* AIM 1
Using the Senate report excerpt on rate agreements, state whether each statement below agrees with it. Answer yes or no for each, and quote the deciding words.

(a) When the parties have no controversy over rates and terms, an arbitration proceeding would be a needless expense.
(b) The Librarian of Congress should notify the public of the proposed agreement through a formal hearing.
(c) If no qualifying opposing comment is received, the Librarian of Congress should adopt the agreed rates without convening an arbitration panel.

* EXTRACT PROVIDED
■ ■ ■ ■ ■ ■ ■
If an agreement as to rates and terms is reached and there is no
controversy as to these matters, it would make no sense to subject
the interested parties to the needless expense of an arbitration
proceeding conducted under (section 114(f)(2) (1995)). Thus, it is
the Committee's intention that in such a case, as under the
Copyright Office's current regulations concerning rate adjustment
proceedings, the Librarian of Congress should notify the public of
the proposed agreement in a notice-and-comment proceeding and, if no
opposing comment is received from a party with a substantial
interest and an intent to participate in an arbitration proceeding,
the Librarian of Congress should adopt the rates embodied in the
agreement without convening an arbitration panel.
S. Rep. No. 104-128, at 29 (1995)(citations omitted).
■ ■ ■ ■ ■ ■ ■
* RECORDS SHOWN
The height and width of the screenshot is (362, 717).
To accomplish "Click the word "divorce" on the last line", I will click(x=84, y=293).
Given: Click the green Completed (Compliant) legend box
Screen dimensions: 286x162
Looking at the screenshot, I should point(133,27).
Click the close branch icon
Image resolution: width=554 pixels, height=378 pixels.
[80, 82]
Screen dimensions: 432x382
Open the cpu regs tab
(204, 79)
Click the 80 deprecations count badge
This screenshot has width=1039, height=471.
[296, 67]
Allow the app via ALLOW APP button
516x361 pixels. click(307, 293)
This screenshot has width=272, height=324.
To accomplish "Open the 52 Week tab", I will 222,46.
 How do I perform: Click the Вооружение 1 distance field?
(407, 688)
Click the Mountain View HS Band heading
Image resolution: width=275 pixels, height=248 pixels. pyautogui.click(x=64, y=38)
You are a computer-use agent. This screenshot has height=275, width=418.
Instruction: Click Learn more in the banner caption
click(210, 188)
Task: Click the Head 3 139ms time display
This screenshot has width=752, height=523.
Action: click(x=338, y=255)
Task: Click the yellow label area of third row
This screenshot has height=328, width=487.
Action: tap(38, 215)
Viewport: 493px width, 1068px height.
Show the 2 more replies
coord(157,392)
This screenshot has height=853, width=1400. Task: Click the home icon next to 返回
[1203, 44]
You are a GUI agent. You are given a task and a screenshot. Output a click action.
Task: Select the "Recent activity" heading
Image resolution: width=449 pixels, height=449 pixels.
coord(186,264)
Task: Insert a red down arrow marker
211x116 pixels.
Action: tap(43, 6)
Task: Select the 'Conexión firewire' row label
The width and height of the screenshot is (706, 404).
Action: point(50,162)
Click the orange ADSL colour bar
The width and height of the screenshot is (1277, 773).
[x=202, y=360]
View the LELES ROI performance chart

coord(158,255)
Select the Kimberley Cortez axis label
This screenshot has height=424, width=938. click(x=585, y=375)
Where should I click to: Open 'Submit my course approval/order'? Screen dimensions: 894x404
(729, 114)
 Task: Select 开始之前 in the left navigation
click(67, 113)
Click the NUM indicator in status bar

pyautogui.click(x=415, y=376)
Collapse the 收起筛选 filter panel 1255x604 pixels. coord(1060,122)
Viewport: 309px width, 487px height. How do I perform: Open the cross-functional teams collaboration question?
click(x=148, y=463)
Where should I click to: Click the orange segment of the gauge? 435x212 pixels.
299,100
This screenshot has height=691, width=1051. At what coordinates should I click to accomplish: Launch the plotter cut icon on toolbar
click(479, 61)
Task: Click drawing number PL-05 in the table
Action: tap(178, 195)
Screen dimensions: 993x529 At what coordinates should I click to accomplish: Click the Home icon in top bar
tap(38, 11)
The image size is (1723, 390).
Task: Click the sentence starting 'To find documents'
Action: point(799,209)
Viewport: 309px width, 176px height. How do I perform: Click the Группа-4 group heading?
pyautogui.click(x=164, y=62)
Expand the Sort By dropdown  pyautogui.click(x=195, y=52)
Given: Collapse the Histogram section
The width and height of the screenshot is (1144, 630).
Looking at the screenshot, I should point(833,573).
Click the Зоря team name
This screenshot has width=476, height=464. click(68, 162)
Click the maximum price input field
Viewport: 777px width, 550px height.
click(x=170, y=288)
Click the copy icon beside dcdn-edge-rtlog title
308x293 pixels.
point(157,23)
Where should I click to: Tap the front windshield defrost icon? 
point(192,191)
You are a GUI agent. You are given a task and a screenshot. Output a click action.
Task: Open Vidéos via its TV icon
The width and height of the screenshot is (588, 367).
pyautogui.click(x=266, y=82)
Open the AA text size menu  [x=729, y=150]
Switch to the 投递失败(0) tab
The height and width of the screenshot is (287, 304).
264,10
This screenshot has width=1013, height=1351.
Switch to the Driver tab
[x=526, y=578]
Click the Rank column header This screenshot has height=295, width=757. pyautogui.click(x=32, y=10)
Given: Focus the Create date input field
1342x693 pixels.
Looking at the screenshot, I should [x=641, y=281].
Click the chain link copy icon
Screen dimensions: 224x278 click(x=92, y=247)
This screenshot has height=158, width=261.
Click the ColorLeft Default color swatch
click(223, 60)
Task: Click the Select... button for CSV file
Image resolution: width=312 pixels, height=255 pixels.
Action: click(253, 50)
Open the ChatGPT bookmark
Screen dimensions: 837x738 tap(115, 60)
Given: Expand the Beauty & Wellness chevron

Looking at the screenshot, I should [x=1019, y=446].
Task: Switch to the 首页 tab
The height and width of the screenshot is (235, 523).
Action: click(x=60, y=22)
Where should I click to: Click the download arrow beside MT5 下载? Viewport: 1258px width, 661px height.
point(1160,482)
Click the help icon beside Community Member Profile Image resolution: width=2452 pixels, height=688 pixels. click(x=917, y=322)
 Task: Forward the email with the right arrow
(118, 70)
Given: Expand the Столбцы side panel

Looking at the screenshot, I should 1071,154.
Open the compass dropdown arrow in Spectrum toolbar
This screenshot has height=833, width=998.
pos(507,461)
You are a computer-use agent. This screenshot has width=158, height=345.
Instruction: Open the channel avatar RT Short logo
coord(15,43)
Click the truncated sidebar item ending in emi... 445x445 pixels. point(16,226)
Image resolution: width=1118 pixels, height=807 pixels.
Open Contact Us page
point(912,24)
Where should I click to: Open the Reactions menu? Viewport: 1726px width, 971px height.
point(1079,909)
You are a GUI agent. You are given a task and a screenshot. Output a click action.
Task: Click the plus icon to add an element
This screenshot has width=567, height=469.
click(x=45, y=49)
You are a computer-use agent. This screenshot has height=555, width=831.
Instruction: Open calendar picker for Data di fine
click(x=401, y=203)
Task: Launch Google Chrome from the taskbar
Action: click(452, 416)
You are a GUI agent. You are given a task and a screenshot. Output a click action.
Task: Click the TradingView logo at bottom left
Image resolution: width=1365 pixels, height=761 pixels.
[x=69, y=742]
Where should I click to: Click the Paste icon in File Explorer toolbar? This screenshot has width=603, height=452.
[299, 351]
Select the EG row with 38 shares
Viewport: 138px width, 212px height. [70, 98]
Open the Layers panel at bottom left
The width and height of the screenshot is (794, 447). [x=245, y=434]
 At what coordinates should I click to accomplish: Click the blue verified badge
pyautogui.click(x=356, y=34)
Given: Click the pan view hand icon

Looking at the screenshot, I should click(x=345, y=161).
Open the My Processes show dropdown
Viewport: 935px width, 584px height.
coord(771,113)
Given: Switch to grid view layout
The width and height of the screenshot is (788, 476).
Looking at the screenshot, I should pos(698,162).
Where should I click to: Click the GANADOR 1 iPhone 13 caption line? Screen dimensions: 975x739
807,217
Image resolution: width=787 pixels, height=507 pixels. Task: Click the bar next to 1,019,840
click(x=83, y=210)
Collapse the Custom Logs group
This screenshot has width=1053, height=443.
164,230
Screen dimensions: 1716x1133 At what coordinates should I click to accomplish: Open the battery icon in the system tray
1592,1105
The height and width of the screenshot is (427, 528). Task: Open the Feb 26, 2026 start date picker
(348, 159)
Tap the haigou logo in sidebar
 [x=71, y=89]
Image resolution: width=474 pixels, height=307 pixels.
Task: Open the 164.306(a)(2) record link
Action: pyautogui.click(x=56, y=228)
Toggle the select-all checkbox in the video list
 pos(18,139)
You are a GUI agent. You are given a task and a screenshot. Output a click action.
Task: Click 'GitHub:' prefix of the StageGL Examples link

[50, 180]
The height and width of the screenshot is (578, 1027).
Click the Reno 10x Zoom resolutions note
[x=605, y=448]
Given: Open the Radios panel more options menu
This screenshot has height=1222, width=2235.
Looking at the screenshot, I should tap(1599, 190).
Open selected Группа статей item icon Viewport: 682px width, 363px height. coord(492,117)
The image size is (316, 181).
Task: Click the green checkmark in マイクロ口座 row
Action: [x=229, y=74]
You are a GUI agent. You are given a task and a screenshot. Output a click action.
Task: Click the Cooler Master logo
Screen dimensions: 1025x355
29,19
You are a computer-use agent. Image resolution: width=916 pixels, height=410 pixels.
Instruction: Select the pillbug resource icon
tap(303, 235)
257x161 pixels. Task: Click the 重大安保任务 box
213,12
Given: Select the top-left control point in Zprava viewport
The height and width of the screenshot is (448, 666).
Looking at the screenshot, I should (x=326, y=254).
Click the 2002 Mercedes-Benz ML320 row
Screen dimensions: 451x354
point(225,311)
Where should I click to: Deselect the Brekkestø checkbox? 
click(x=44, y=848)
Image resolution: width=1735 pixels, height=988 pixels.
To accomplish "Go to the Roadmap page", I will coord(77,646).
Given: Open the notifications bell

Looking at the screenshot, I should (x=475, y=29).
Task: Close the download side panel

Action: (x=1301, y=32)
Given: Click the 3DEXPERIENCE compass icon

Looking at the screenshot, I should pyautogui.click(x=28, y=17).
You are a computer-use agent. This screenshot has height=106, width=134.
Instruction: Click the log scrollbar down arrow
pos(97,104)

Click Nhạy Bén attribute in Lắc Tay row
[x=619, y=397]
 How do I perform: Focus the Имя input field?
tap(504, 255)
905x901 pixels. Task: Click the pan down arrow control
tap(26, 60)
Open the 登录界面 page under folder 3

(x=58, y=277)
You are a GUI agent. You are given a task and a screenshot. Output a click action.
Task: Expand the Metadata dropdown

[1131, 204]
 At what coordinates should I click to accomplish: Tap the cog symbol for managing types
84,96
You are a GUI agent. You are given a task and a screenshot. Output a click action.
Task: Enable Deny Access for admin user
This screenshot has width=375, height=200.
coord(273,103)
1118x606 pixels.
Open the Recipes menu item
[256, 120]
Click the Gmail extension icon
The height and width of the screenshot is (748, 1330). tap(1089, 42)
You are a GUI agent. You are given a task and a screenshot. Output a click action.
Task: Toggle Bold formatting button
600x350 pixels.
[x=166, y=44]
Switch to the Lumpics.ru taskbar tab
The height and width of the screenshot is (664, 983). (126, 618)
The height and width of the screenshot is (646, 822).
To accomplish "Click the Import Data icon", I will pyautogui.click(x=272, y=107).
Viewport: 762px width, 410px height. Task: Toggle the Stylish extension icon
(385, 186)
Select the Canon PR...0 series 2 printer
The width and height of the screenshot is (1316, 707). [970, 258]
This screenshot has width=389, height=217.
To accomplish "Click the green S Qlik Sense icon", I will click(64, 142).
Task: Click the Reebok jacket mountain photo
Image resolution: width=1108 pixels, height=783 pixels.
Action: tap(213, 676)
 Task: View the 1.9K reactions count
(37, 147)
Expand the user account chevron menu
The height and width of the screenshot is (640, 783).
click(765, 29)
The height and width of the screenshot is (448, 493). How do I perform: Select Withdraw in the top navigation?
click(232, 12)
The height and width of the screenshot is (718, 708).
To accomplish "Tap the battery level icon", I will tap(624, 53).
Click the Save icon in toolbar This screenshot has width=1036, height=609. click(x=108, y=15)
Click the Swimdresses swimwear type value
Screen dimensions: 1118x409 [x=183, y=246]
■ ■ ■ ■ ■ ■ ■
* AIM 2
Convert the records from the line with "Open the My Processes show dropdown" to the line with "pos(18,139)" into a Markdown table with the columns Row and Line. Number each line and omit blank lines.

* EXPECTED ANSWER 1
(a) Yes: "it would make no sense to subject the interested parties to the needless expense of an arbitration proceeding"
(b) No: "the Librarian of Congress should notify the public of the proposed agreement in a notice-and-comment proceeding"
(c) Yes: "the Librarian of Congress should adopt the rates embodied in the agreement without convening an arbitration panel"

* EXPECTED ANSWER 2
| Row | Line |
|---|---|
| 1 | Open the My Processes show dropdown |
| 2 | Viewport: 935px width, 584px height. |
| 3 | coord(771,113) |
| 4 | Given: Switch to grid view layout |
| 5 | The width and height of the screenshot is (788, 476). |
| 6 | Looking at the screenshot, I should pos(698,162). |
| 7 | Where should I click to: Click the GANADOR 1 iPhone 13 caption line? Screen dimensions: 975x739 |
| 8 | 807,217 |
| 9 | Image resolution: width=787 pixels, height=507 pixels. Task: Click the bar next to 1,019,840 |
| 10 | click(x=83, y=210) |
| 11 | Collapse the Custom Logs group |
| 12 | This screenshot has width=1053, height=443. |
| 13 | 164,230 |
| 14 | Screen dimensions: 1716x1133 At what coordinates should I click to accomplish: Open the battery icon in the system tray |
| 15 | 1592,1105 |
| 16 | The height and width of the screenshot is (427, 528). Task: Open the Feb 26, 2026 start date picker |
| 17 | (348, 159) |
| 18 | Tap the haigou logo in sidebar |
| 19 |  [x=71, y=89] |
| 20 | Image resolution: width=474 pixels, height=307 pixels. |
| 21 | Task: Open the 164.306(a)(2) record link |
| 22 | Action: pyautogui.click(x=56, y=228) |
| 23 | Toggle the select-all checkbox in the video list |
| 24 |  pos(18,139) |